Something else came down from on that high stage Saturday night, however, as it, pulpit-free, was overtaken by an entirely new group of sermonizers. They were young -- most were only freshman or juniors in high school -- but confident, and while the rhymes employed by some allowed for a guess at what was coming next, the sermons never failed to surprise. High-minded social issues were brought down to a closer level, made concrete through personal experience.
And if a major critique of spoken word is its dogmatic swagger, prescribed rhythm and pedagogical subject matter, then young, inexperienced poets are clearly not safe from the scorn, as they often embody the spoken word stereotype, dropping revolutionary names like they were going out of style, while wearing their faces blazoned across baggy T-shirts.

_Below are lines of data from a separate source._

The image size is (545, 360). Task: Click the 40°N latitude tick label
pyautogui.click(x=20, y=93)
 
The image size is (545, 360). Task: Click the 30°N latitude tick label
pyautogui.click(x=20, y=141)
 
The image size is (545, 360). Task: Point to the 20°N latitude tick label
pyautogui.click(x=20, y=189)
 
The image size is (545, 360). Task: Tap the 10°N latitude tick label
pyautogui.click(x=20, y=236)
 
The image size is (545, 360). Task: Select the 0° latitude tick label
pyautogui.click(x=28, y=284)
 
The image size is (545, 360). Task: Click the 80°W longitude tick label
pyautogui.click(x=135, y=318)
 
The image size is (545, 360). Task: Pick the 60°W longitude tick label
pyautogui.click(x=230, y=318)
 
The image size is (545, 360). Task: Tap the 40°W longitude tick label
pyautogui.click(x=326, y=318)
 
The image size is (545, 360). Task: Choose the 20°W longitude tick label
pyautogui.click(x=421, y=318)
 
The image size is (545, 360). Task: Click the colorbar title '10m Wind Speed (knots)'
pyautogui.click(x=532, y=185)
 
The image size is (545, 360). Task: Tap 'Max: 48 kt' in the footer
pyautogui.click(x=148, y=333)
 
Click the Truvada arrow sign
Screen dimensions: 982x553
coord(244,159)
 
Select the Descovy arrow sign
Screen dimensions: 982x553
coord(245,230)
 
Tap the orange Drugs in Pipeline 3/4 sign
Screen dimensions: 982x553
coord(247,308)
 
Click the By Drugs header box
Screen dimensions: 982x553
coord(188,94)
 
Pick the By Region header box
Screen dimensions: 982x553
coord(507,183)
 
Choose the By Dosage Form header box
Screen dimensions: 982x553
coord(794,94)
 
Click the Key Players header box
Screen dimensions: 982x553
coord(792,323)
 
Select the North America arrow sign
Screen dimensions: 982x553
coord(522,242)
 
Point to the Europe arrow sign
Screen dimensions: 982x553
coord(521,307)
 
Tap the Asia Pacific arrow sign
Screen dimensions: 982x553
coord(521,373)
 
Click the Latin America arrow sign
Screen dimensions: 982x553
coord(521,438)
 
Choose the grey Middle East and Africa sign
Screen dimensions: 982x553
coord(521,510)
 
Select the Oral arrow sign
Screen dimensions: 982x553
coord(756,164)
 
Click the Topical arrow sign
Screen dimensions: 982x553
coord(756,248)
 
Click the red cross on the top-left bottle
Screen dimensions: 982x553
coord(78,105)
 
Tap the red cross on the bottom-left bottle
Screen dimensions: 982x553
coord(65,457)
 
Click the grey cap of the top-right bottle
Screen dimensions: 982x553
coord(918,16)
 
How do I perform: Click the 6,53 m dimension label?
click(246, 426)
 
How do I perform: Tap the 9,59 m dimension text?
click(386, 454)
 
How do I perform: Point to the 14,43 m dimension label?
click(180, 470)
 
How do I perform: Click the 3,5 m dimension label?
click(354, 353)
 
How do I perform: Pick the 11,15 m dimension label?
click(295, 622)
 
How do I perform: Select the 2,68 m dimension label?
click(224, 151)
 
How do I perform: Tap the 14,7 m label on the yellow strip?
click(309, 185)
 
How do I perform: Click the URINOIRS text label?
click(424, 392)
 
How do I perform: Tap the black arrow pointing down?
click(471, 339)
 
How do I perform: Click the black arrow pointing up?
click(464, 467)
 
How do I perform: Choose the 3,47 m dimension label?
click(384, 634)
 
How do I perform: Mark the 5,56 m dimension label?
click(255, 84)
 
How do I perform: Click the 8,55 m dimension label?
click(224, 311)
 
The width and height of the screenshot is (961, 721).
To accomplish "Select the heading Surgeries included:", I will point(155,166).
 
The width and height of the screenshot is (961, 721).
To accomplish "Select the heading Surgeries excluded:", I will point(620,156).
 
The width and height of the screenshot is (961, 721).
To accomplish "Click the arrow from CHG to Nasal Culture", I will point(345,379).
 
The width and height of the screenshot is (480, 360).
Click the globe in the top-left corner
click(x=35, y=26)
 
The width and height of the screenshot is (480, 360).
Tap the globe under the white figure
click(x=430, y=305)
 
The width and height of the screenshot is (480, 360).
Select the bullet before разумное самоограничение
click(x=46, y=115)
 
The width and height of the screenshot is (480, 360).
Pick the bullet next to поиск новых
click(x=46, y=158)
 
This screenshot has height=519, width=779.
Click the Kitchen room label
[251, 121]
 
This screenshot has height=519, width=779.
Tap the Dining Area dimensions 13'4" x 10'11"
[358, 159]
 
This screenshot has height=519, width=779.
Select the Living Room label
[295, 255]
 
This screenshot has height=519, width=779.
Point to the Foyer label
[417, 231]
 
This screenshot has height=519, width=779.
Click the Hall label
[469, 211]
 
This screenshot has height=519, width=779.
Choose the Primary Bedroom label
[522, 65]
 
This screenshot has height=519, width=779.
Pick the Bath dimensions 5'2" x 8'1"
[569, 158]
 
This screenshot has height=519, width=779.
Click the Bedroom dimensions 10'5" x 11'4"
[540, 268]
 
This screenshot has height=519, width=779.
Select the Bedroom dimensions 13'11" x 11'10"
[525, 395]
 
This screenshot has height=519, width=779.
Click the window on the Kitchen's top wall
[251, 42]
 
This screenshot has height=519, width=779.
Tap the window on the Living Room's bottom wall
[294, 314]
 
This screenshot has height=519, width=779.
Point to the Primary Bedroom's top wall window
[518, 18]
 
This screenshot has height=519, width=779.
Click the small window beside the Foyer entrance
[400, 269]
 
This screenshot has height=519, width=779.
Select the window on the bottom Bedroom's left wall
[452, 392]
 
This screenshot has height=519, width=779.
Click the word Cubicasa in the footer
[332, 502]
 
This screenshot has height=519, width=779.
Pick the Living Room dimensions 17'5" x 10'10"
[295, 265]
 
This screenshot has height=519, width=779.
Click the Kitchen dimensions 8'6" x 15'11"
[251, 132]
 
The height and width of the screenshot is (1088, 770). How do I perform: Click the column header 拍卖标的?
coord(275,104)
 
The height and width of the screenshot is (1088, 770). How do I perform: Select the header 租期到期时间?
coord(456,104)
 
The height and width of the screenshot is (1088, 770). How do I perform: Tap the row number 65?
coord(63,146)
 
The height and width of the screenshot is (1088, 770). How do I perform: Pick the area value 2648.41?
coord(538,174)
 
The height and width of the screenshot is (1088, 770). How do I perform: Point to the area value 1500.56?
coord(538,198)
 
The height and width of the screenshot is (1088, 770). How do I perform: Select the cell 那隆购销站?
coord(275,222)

However, not once did the 13 young poets who made it through to the finals Saturday night invoke the name of some romantic radical. Those poets who did occasionally slip into the drone of the pat spoken-word piece did not linger there long, coming out of the redundancy quickly with piercingly insightful lines and images that elicited an "oh word!" exclamation from their fellow schoolmates and a long, pleased "hmmm" from the adults in the crowd.
The line-up of judges, including author Jeff Chang among others, were tough but consistent, and only seven finalists made it through to the second round. While the atmosphere was supportive -- those who faltered were quickly bolstered by a cry from the crowd, "you got it, you got it" -- it was a competition in the end. Carlo, a junior at Madison West, Charlie, a sophomore at La Follette, and Mercedes, a sophomore from Middleton High, brought back-to-back impassioned performances and were the eventual three that will continue on to the Brave New Voices National youth poetry slam this summer.
"A poet has to spit what a poet has to spit," said Charlie before he launched into his last piece. If, like the poet, a preacher must preach, than let them take some cues from the youth -- they can speak it equally well, and to a beat.